BAB 8. Satu Rahasia
Ludes habis hidangan di hadapan keduanya, namun sunyi
menyelimuti kebersamaan pasangan ini. Zahra tak memiliki pembicaraan, hingga
dia hanya asyik menikmati semangkuk bakmi GM spesial bakso serta segelas lemon
tea-nya. Dafa, selain asyik menikmati makanannya, juga selalu mencuri pandang
menatap wajah Zahra.
"Ra, maaf ada yang mau aku ceritakan," Dafa membuka
obrolan setelah keduanya selesai makan.
"Apa?" jawab Zahra yang mulai merasa ada sesuatu
yang Dafa ingin sampaikan.
"Sebenarnya aku nggak mau dijodohkan," kata Dafa,
mulai menjelaskan permasalahannya. "Aku menyimpan sebuah rahasia dari
kedua orang tuaku," tambahnya. Bola mata Dafa mengelilingi seisi ruangan,
seolah dia ingin membuang segala rasanya. Zahra kaget dengan omongan Dafa hingga
dia menatap Dafa dengan keingintahuan. "Rahasia apa?" timpalnya
pelan.
"Dokter memvonis aku dengan kelainan darah dan
memprediksi usiaku hanya bisa bertahan paling lama dua tahun lagi, itupun bila
kondisi aku kuat," jelasnya, tertahan sejenak mengigit bibir. Dafa melanjutkan
kembali ucapannya. "Itu juga yang membuat aku tak ingin mengenal wanita,
apalagi menikahinya." Dafa menarik nafas panjang. "Mama mendesak
terus karena menurutnya aku sudah pantas dan harus segera menikah." Tangan
Dafa mengusap mukanya. "Awalnya aku menolak, namun desakan mama dengan
gencar menceritakan tentang kamu dan Pak Wahyu. Ya, aku menyerah dan mengikuti
kemauan mama." Diam sejenak, namun tak lama Dafa melanjutkan kembali
ucapannya. "Sekarang aku serahkan keputusan ini sama kamu, Ra, dan aku berharap
tak ada penyesalan yang kelak nantinya bila keputusan itu telah kamu
ambil." Dafa menatap lekat-lekat wajah Zahra yang sedari tadi menatapnya
juga. Kedua tatapan itu beradu, dan Zahra merasakan ada satu rasa dari tatapan
Dafa, selain sebutir air menggenang di pelupuk matanya. "Satu hal lagi,
Ra, aku minta tolong tetap rahasiakan penyakitku ini dari kedua orang tuaku,
karena aku tak ingin mereka sedih dan kepikiran terus pada ku." Dafa mulai
memberanikan diri meraih tangan Zahra dan membawanya dalam genggaman. Zahra
diam, tertunduk, membiarkan Dafa terus menggenggam tangannya.
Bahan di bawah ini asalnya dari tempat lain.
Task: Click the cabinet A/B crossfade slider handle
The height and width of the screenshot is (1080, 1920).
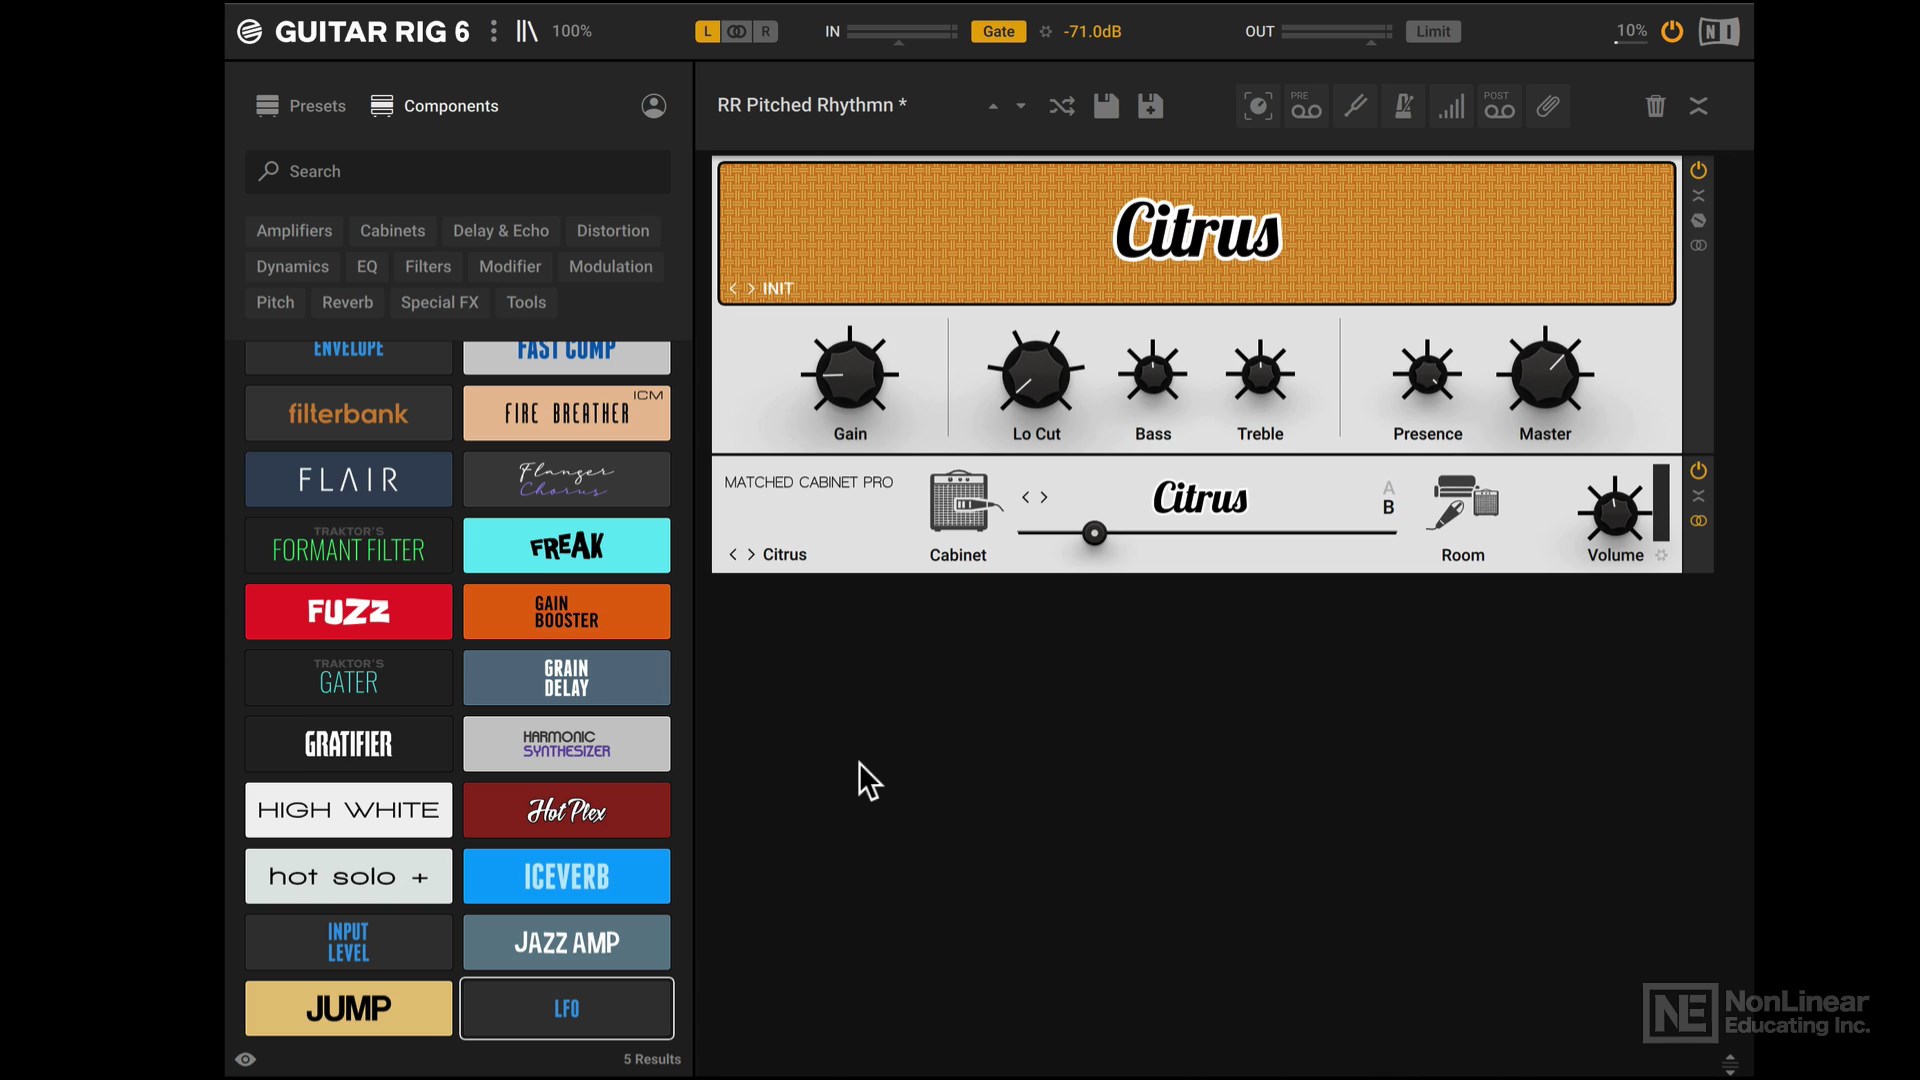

Zahra diam terkunci, mendengar kenyataan dari cerita Dafa.
"Aku mohon, jaga rahasia ini dari mama papa ku. Kalau pun kamu tak suka,
kamu bisa menolak perjodohan ini," Dafa berkata tanpa melepas genggaman
tangannya, ditambah tatapan penuh harap yang dilancarkan pada wanita di
hadapannya.
Tak ada satu kata pun yang mampu Zahra ucap, dia hanya
mencoba berani menatap balik ke Dafa hingga keduanya saling beradu tatapan.
"Fa, kamu harus optimis dan yakin ada Allah yang selalu
ada," akhirnya Zahra mampu membuka katanya. Dafa mengangguk dan mengusap
tangan Zahra.
"Aku yakin kamu kuat, Fa," sambung Zahra yang kini
mulai berani membalas genggaman tangan Dafa.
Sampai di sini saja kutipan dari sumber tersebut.